In DelBello’s study of 56 depressed children of a parent with bipolar disorder, the participants were randomized to either 1.8 g of omega-3 fatty acids (1.2 g of EPA and 0.6 g of DHA) or placebo (olive oil). Those who received the omega-3 fatty acids had a 55.6% rate of remission versus 34.5% for those who received placebo, but while the odds ratio of 2.4 favored the omega-3 fatty acids, the difference in remission rates was not statistically significant, likely because of the small size of the study. However, improvement on the Children’s Depression Rating Scale was significantly different across the two groups, with children taking omega-3s improving more. Omega-3 fatty acids are known to have an anticoagulant effect (preventing the clotting of blood), and four children in the study did have prolonged clotting times (but no clinical problems with bleeding).

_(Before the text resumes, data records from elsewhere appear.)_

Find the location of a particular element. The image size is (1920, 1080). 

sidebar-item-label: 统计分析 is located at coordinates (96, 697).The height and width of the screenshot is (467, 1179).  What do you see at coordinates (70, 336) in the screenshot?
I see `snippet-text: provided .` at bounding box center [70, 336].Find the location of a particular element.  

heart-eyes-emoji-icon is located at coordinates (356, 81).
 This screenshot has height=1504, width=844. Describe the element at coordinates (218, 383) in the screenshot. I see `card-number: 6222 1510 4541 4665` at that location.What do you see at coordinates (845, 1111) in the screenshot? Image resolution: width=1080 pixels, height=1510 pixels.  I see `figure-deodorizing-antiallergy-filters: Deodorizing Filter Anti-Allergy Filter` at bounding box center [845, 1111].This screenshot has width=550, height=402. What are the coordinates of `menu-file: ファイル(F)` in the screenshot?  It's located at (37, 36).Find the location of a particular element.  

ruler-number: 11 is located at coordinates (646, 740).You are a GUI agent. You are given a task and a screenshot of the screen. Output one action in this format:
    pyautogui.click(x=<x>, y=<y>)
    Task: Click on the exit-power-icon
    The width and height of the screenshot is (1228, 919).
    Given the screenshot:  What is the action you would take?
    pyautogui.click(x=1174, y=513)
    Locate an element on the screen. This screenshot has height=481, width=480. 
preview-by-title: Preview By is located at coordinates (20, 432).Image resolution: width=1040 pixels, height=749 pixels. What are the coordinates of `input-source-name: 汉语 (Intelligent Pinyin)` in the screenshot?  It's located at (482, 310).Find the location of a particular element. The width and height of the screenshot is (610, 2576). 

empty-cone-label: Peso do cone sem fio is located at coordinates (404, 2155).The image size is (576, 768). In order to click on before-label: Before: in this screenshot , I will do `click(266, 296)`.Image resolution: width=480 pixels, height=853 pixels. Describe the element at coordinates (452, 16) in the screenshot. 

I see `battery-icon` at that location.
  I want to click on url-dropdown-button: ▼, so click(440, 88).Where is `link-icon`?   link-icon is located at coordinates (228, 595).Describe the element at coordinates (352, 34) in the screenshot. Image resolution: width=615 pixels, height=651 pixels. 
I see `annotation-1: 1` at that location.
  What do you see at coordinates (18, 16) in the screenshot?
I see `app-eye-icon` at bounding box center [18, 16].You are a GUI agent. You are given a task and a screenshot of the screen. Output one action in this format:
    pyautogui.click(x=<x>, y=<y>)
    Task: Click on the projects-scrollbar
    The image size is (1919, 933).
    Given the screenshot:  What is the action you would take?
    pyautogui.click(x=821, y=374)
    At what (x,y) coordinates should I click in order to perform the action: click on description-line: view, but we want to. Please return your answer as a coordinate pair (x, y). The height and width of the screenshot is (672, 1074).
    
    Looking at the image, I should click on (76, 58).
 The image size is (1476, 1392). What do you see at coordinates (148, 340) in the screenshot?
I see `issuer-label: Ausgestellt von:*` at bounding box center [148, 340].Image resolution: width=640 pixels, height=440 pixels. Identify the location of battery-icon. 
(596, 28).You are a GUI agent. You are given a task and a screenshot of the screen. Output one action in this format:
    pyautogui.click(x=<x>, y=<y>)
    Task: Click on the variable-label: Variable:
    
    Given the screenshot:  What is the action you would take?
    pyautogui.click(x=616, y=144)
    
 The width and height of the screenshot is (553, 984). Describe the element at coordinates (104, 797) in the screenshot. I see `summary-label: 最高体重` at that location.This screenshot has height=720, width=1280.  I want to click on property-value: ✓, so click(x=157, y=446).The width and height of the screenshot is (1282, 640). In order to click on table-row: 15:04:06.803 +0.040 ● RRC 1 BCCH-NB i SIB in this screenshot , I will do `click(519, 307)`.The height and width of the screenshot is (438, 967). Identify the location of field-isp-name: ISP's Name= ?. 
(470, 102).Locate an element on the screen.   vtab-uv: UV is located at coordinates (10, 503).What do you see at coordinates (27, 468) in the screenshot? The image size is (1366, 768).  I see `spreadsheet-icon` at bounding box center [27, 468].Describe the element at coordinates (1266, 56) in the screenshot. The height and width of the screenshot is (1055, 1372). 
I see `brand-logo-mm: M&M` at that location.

Editor’s Note: Given the existing literature on omega-3 fatty acids and the trend in this study, omega-3s are worthy of consideration for the treatment and potentially for the prevention of depression in children. This later possibility is further suggested by findings from Australia that, when compared to placebo, omega-3 fatty acids significantly reduced the rate of conversion from prodromal (preliminary) psychotic symptoms to a full-blown diagnosis of schizophrenia.
In a 2013 study of children by Luby et al. in the Journal of the American Medical Association Pediatrics, poverty in early childhood was associated with smaller white and gray matter in the cortex and with smaller volume of the amygdala and hippocampus when the children reached school age. The effects of poverty on hippocampal volume were mediated by whether the children experienced stressful life events and whether a caregiver was supportive or hostile.
The children were recruited from primary care and day care settings between the ages of three and six, and were studied for five to ten years. They were initially assessed annually for three to six years and information on psychosocial, behavioral, and developmental dimensions were collected. Then the children took part in a magnetic resonance imaging (MRI) scan and continued annual assessments that included information such as whether the children experienced stressful life events.
Previous research has shown that poverty affects children’s psychosocial development and economic success in adulthood. This research shows that poverty also affects brain development. The findings suggest important targets for intervention that could help prevent these developmental deficits.